L’honnêteté impose de dire : ce n’est pas systématique, et personne ne peut prédire la réponse individuelle.

Comment trouver un coupeur de feu pour un zona ?

Les canaux d’identification sont, par ordre de fiabilité :

  • Le bouche-à-oreille local : famille, voisins, soignants. C’est le canal traditionnel, et de loin le plus fiable.
  • Les pharmaciens et infirmières libérales : beaucoup connaissent les praticiens locaux.
  • Les associations régionales de magnétiseurs, dont certaines incluent des coupeurs de feu.
  • Les annuaires en ligne : à utiliser avec prudence — la qualité y est très variable.

Évitez les sites qui demandent un paiement pour « mettre en contact » avec un coupeur de feu, et particulièrement ceux qui promettent une « coupure du feu en 24 heures garantie » — ces formules ne correspondent à aucun discours traditionnel sérieux.

Un livre pour comprendre la pratique en profondeur

Si vous souhaitez comprendre comment fonctionne la tradition du coupeur de feu, qui sont les praticiens, comment le don se transmet, quelles sont les prières utilisées, le livre Secret de Coupeurs de Feu — Guérison par la Tradition est aujourd’hui la référence francophone.

Co-écrit par Jean Ligeron, praticien depuis 60 ans, et Erwan de Préville, journaliste documentariste, il offre à la fois le témoignage de l’intérieur et la rigueur documentaire qui rendent la lecture utile aux patients comme aux soignants curieux.
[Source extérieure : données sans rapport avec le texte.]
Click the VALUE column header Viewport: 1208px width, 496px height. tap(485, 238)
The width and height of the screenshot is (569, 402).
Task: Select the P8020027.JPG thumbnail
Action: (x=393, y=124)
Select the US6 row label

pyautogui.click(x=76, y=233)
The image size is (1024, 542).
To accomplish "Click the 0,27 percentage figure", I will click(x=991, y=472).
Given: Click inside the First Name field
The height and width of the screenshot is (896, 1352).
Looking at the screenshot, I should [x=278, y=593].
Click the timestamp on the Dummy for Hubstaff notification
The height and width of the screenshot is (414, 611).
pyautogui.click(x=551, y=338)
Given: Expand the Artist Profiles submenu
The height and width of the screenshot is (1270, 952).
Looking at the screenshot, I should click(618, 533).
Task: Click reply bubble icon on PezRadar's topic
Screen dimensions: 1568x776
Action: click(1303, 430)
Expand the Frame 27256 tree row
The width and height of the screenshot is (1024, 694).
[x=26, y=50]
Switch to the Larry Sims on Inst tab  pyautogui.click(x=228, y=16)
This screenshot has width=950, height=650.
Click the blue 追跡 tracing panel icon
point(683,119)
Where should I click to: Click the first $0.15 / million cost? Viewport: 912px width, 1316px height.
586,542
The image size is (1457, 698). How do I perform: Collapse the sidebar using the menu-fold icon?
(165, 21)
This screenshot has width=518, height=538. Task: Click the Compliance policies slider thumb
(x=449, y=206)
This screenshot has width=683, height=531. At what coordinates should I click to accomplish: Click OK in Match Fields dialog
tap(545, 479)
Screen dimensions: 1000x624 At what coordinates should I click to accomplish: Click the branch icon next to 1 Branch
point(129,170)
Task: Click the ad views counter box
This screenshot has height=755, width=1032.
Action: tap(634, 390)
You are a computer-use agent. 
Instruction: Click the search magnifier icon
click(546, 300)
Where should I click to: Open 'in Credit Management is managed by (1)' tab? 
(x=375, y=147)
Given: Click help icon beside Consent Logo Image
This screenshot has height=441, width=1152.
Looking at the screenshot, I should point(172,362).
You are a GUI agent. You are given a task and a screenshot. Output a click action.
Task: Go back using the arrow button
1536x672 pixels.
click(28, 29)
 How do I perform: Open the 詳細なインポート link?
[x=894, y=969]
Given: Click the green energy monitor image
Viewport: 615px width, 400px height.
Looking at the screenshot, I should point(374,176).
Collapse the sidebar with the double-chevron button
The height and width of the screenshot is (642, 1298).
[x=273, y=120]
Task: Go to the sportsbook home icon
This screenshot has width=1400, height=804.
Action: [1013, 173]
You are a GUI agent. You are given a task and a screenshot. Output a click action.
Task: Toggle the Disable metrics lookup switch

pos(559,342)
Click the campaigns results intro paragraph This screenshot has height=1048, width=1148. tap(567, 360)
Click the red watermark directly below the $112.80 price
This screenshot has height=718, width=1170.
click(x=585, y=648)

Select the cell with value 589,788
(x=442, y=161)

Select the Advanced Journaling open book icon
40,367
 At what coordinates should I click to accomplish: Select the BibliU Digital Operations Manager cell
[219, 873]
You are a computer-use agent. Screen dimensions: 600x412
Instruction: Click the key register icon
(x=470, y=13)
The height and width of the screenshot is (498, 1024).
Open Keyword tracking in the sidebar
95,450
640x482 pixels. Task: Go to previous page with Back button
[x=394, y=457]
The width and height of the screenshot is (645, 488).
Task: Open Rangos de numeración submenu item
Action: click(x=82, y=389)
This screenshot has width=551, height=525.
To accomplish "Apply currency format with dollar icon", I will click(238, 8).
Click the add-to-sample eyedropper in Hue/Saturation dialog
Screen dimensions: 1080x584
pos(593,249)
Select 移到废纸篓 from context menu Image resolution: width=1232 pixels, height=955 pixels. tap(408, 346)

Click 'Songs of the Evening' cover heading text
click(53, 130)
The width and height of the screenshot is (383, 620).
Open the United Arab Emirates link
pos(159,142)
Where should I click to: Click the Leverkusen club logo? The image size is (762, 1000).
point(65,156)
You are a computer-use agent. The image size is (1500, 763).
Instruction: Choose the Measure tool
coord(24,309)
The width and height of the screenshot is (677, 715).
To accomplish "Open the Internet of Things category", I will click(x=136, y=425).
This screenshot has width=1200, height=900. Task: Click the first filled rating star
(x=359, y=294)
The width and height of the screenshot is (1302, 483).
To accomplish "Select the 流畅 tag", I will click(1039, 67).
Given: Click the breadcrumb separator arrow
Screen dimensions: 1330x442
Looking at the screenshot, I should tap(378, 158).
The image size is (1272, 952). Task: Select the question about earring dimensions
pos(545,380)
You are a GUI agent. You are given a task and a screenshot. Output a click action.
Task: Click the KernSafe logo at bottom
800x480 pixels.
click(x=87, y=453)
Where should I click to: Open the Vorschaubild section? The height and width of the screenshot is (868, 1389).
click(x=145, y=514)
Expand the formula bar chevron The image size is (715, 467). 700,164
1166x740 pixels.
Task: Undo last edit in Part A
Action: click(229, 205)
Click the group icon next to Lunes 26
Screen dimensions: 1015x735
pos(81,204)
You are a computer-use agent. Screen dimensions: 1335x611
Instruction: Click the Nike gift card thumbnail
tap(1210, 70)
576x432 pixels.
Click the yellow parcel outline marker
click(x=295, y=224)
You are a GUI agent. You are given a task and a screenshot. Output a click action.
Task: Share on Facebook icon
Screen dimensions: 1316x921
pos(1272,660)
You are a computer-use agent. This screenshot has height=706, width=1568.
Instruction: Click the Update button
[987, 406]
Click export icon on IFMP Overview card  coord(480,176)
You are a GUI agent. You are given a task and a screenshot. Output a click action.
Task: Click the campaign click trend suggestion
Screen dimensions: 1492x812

Il consacre plusieurs chapitres au zona et à la radiothérapie, qui constituent les motifs principaux de consultation.

À retenir. Le coupeur de feu peut accompagner un zona — il ne le remplace ni les antiviraux, ni le suivi médical. La consultation reste utile à de nombreux patients, mais en complément, jamais à la place de la médecine.